Prenons l’exemple de l’article d’Orna Rinat, paru jeudi en hébreu, qui est peut-être l’article le plus dérangeant publié en Israël au sujet de la guerre. A-t-il fait des vagues ? Où est la personne qui montera sur les podiums pour dire que l’horreur doit cesser avant tout en raison de la souffrance des habitants de Gaza, et au diable toutes les autres considérations savantes ?

L’ancien Premier ministre Ehud Barak, l’un des leaders du mouvement de protestation, a écrit jeudi un autre essai mordant appelant à la fin de la guerre. Je l’ai lu deux fois. Il n’y a pas la moindre trace de compassion ou de sympathie humaine pour la bande de Gaza. La dernière chose qui intéresse Barak, c’est la souffrance qui y règne. Il a de nombreuses explications sur les raisons pour lesquelles la guerre doit être arrêtée. Il parle même de la nécessité d’une « aide humanitaire », principalement pour apaiser le monde. Mais où sont les protestations contre les destructions ?

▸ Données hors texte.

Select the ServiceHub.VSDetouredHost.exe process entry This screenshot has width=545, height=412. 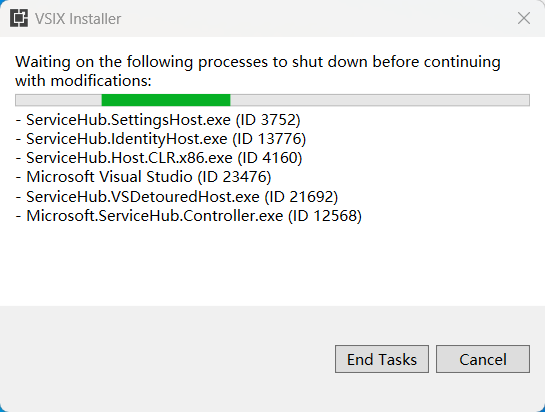tap(177, 197)
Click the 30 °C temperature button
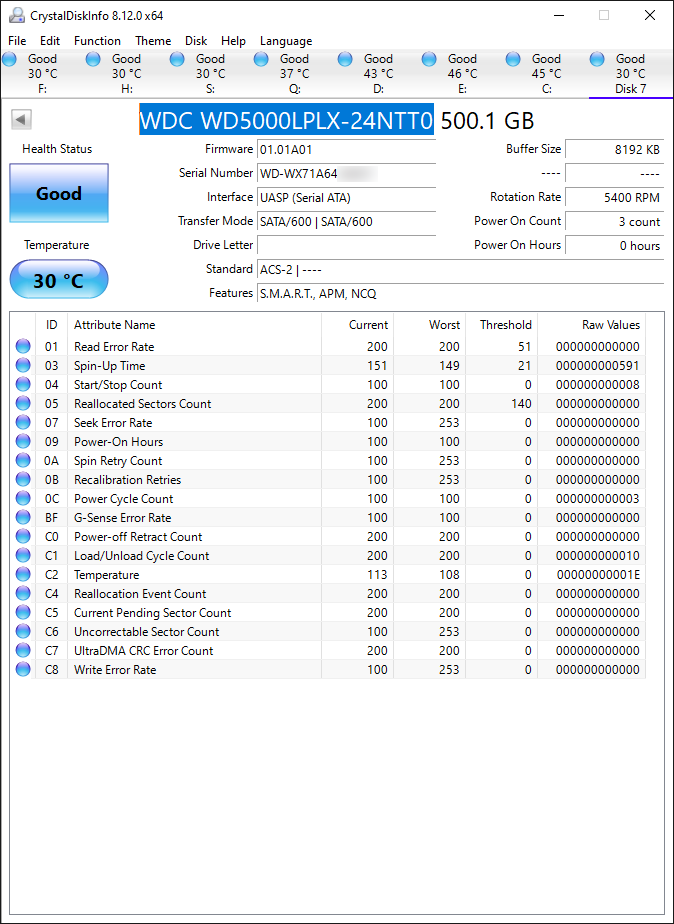This screenshot has height=924, width=674. tap(59, 280)
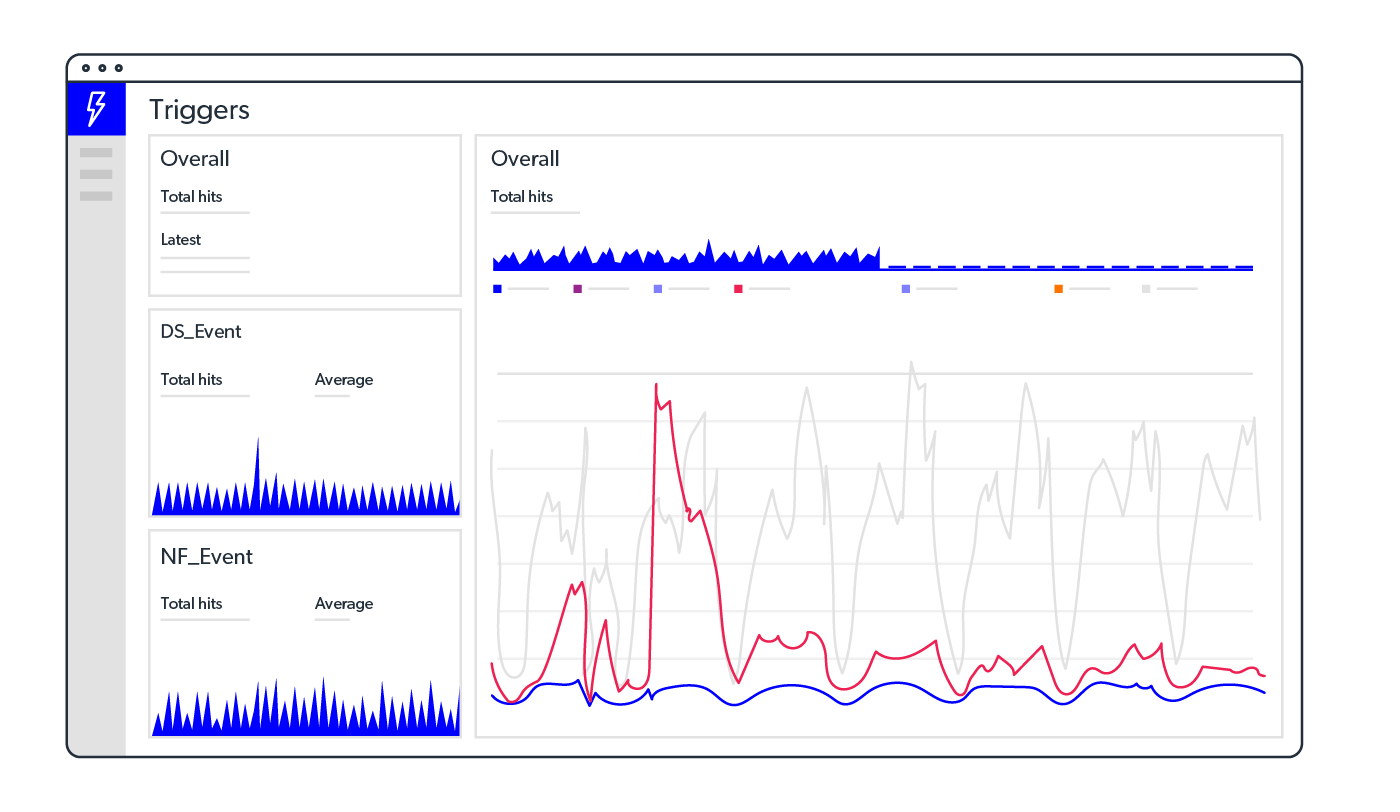The image size is (1400, 812).
Task: Click the lavender legend square beside purple
Action: [x=658, y=289]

L’éditorial de l’ancien Premier ministre Ehud Olmert dans le même numéro était à la fois plus courageux et plus humain.

À l’époque de l’apartheid en Afrique du Sud, les Juifs blancs se sont engagés dans la lutte, oui, la lutte contre l’apartheid, aux côtés des Noirs. Ils ont été blessés, emprisonnés pendant des années et sont même morts. En Israël, il n’y a même pas quelqu’un pour exprimer la douleur des victimes.

La guerre doit cesser avant tout parce qu’il s’agit d’une guerre de destruction, qui cause des souffrances inhumaines à la population de Gaza. Il n’y a personne en Israël qui puisse l’exprimer en ces termes.